*THE REQUEST:* Please revise the rows from the line with "Screen dimensions: 500x385" to the line with "click(x=265, y=1517)", changing "dark toolbar" to "black toolbar" and leaving everything else the same. Return only those rows.

*EXTRACTED DATA:*
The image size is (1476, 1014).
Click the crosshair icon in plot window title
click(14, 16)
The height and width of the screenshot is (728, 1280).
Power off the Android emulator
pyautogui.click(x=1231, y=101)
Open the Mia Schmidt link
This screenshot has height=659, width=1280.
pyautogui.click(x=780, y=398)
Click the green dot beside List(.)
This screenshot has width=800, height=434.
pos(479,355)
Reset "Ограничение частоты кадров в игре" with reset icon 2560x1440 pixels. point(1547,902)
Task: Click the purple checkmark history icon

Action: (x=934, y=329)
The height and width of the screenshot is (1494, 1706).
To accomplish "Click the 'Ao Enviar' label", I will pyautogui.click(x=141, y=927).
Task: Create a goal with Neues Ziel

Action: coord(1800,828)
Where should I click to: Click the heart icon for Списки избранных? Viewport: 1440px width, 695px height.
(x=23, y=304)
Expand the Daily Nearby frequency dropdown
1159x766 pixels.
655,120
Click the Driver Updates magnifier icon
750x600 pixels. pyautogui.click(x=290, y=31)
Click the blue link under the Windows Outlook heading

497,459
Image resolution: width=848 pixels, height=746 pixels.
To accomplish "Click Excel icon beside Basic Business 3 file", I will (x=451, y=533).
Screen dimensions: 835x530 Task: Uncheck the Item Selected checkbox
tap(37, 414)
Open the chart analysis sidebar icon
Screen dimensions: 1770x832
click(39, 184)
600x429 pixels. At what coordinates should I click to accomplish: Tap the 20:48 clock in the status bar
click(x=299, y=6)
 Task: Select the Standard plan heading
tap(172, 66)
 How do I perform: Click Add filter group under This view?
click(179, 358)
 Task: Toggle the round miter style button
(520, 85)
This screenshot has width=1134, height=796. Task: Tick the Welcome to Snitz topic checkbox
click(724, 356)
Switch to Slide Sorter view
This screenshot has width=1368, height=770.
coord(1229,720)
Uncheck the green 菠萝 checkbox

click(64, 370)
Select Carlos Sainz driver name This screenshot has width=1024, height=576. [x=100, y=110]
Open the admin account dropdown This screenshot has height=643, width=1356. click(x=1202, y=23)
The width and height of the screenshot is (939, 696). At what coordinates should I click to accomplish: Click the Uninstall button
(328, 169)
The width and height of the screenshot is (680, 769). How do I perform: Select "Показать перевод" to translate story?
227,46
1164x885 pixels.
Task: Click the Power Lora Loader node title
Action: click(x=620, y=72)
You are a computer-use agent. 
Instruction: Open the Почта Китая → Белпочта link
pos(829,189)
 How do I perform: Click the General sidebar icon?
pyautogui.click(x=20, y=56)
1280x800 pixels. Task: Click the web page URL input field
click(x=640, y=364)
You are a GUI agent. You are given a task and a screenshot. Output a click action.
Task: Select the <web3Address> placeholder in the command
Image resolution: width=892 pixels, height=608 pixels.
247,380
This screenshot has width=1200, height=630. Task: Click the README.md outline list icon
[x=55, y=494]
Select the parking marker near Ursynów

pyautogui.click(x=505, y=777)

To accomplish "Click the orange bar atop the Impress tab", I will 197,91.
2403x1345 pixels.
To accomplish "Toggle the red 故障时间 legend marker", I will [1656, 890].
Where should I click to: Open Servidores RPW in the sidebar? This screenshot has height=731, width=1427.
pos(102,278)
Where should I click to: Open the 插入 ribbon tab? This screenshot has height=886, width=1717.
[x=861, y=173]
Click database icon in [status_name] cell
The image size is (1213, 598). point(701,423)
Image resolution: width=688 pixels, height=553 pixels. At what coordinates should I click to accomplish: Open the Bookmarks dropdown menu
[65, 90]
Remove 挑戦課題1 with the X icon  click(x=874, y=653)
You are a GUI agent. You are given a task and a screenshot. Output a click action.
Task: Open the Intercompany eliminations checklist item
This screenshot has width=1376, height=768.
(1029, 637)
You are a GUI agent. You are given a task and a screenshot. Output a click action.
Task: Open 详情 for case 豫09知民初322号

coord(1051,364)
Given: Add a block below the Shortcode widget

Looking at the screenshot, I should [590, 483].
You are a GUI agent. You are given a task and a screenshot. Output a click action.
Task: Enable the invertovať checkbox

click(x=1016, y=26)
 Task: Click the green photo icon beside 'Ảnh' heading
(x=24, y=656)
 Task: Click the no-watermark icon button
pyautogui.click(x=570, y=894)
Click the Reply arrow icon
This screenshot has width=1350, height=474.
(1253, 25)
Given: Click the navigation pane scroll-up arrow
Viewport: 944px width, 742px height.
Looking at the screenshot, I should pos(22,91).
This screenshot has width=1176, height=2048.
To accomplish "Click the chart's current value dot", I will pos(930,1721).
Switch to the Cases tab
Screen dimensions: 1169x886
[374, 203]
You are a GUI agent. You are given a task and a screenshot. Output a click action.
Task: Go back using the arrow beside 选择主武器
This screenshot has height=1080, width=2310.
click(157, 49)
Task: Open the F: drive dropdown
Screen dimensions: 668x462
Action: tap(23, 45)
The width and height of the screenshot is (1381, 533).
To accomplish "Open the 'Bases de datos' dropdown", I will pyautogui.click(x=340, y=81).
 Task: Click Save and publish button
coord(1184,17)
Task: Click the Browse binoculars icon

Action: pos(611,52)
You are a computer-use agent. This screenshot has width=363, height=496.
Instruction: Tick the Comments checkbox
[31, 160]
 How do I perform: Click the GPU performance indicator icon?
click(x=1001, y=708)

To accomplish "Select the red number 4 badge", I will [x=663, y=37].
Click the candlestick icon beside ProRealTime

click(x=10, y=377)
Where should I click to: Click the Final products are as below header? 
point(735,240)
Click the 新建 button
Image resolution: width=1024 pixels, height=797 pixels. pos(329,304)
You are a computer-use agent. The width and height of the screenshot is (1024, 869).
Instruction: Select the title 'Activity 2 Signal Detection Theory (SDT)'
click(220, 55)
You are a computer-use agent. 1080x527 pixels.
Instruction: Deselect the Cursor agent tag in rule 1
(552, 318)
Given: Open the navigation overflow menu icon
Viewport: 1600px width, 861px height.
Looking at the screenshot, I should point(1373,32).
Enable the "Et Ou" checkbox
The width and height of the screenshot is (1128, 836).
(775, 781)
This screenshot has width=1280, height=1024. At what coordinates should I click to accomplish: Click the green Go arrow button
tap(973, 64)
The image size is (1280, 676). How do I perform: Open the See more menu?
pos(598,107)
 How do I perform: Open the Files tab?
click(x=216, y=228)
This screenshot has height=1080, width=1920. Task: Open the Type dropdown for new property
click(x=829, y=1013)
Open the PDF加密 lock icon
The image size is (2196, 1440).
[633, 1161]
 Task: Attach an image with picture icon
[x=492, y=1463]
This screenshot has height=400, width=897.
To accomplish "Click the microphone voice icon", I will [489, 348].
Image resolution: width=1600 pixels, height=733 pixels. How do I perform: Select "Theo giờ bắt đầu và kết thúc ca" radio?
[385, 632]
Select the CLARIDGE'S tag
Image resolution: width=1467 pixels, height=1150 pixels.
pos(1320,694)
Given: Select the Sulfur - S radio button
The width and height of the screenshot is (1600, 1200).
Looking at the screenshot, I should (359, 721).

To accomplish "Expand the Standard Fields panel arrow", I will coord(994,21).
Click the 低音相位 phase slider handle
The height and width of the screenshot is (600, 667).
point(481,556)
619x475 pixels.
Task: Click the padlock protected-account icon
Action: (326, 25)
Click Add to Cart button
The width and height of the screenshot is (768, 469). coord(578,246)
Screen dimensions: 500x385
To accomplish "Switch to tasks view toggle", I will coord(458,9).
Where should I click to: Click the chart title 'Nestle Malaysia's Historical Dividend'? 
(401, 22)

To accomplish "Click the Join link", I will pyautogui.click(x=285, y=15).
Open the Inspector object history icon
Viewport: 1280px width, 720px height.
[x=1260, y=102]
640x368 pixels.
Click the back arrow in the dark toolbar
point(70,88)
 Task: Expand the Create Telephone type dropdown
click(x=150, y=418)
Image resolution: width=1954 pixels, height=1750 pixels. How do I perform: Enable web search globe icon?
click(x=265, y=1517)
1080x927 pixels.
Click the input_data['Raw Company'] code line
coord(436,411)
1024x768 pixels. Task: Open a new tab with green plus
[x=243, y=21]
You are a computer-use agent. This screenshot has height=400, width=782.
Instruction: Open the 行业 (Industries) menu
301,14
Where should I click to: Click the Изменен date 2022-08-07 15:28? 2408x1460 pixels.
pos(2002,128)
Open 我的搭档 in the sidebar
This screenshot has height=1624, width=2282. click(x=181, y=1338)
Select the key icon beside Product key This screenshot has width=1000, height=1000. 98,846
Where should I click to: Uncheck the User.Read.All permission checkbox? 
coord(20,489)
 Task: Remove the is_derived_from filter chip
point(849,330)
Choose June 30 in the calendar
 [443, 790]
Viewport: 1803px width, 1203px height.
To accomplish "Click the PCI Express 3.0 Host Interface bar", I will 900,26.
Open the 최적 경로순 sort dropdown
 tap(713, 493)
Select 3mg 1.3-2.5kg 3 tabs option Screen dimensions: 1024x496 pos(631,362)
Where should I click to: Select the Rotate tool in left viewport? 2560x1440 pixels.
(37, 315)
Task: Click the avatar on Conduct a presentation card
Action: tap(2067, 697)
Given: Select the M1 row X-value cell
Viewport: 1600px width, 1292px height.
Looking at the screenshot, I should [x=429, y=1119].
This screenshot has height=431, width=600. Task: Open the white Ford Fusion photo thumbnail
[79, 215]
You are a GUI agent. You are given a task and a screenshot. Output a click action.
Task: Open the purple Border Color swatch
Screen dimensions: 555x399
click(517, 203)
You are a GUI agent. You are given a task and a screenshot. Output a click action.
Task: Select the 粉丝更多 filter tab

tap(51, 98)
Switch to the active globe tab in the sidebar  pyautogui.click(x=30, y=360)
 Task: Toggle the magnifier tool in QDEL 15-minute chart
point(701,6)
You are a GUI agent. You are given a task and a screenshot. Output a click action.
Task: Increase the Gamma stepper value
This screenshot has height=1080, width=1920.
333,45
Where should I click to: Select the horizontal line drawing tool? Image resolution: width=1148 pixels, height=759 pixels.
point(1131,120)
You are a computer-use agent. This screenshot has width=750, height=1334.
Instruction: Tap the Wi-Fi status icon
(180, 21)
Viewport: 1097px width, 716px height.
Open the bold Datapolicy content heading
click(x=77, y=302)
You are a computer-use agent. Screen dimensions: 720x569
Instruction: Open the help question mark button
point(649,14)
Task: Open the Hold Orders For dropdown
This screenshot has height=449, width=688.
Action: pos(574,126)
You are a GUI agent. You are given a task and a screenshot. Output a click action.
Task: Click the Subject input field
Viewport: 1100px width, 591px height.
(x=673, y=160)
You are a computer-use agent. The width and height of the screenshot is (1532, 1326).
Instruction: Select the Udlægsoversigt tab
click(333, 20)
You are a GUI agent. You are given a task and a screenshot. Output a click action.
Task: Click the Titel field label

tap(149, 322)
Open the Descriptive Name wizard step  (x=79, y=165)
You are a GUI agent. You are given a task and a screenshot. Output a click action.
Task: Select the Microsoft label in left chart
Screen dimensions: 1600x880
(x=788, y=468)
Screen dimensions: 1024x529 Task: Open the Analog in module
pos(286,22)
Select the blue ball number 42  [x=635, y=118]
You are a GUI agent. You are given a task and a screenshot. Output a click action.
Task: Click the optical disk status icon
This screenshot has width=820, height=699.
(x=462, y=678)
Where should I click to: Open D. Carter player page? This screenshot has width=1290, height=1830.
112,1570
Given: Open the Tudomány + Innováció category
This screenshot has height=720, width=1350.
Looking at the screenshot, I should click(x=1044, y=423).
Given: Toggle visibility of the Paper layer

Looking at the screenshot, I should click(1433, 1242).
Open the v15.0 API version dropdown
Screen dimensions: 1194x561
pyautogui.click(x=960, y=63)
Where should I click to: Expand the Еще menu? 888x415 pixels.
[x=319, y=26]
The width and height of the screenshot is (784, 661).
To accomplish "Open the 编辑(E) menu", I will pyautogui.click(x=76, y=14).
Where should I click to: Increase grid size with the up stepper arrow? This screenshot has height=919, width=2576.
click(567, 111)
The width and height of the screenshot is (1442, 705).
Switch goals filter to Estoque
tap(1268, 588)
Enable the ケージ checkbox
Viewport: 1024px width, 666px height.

*FULL SOLUTION:*
Screen dimensions: 500x385
To accomplish "Switch to tasks view toggle", I will coord(458,9).
Where should I click to: Click the chart title 'Nestle Malaysia's Historical Dividend'? 
(401, 22)

To accomplish "Click the Join link", I will pyautogui.click(x=285, y=15).
Open the Inspector object history icon
Viewport: 1280px width, 720px height.
[x=1260, y=102]
640x368 pixels.
Click the back arrow in the black toolbar
point(70,88)
 Task: Expand the Create Telephone type dropdown
click(x=150, y=418)
Image resolution: width=1954 pixels, height=1750 pixels. How do I perform: Enable web search globe icon?
click(x=265, y=1517)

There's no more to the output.